A Lia pareceu divertido que ele dissesse estar assustado por causa de duas garotas.
—Não ri —disse Matteo—. Elas são realmente perigosas. Se eu não tivesse te encontrado, não sei o que teria sido de mim —continuou ele, fingindo arrepios.
Era evidente que Matteo era carismático. Ela se perguntou o que ele fazia para viver. Não importava o que fosse, com certeza ele se saía bem, pois sabia como agradar as pessoas.
—Se você diz —brincou ela, sentindo-se um pouco mais à vontade com a companhia dele.
—É verdade —disse ele, levando a mão ao peito como se estivesse ofendido—. Tentei dizer gentilmente que não estava interessado nela, mas pareciam não ouvir. Minha mãe me ensinou a ser sempre cortês, então não pude dizer o que realmente pensava. Então inventei a história da namorada e que estava a procurando. O resto você pode deduzir.
Ela assentiu.
—Bem, aqui é onde me despeço. —Matteo parou de repente e se colocou à frente dela—. Foi um prazer te conhecer e obrigado pelo que você fez antes.
—De nada, eu suponho —disse ela em um sussurro.
Lia não entendia por que seu coração estava batendo descontroladamente, nem o motivo que fazia suas palmas suarem. Eram emoções novas para ela e difíceis de descrever.
Matteo se inclinou para ela e a beijou. Ela ficou tão surpresa que não soube como reagir. Foi apenas um leve toque entre os lábios e acabou tão rápido quanto começou. Ele recuou e lhe deu aquele sorriso, que poderia ser mortal. Então, antes que ela pudesse lhe dizer algo, Matteo virou-se, cruzou a pista e se afastou rapidamente. Nem uma única vez olhou para trás.

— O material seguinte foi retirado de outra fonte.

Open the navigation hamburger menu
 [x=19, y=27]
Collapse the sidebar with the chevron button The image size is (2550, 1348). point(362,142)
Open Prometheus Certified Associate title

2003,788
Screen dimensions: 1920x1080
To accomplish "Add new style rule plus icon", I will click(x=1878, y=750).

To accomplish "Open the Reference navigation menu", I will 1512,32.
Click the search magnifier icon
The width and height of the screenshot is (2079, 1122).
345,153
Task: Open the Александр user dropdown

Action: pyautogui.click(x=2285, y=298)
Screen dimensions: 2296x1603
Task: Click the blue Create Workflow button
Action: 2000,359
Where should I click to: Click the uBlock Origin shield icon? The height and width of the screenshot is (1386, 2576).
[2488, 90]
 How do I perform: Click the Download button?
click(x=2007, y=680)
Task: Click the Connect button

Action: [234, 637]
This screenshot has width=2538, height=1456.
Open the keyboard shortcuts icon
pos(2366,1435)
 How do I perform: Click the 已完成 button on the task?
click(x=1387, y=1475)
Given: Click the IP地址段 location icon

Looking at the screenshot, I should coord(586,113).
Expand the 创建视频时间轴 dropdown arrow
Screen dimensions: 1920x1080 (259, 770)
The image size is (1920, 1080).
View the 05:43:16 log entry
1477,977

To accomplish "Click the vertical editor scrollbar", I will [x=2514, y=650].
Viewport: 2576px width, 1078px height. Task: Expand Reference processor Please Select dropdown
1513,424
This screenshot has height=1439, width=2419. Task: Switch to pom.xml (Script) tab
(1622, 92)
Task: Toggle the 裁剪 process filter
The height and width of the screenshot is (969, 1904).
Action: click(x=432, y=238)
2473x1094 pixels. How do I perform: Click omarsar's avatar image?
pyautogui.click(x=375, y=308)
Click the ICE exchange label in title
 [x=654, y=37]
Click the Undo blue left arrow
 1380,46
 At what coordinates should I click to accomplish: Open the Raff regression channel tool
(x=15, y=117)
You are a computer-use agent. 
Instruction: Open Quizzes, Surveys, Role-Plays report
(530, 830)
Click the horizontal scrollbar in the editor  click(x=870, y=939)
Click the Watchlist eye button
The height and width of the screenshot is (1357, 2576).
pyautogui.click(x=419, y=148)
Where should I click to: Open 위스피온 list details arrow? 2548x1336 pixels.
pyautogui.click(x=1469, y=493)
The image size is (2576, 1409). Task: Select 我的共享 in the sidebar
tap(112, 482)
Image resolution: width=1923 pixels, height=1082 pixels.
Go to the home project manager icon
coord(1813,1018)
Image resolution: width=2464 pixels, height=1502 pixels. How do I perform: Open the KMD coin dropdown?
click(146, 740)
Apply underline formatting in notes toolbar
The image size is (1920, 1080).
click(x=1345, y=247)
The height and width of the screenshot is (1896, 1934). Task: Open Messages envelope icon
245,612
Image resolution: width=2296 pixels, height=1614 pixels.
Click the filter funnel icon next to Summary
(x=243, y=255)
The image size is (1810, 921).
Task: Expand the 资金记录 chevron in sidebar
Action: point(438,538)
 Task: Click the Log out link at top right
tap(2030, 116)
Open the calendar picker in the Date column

Ela acariciou os lábios. Seu coração batia descontroladamente. Um desconhecido acabara de roubar seu primeiro beijo e, embora talvez devesse se sentir furiosa, era uma emoção completamente diferente que a invadia. Sorriu, balançou a cabeça. Tudo aquilo havia sido muito estranho.
Seu celular voltou a tocar e a tirou de seu devaneio. O efeito que Matteo havia causado nela evaporou quando lembrou que em casa a esperavam para jantar.
—Inferno! —amaldiçoou antes de começar a correr em direção a casa.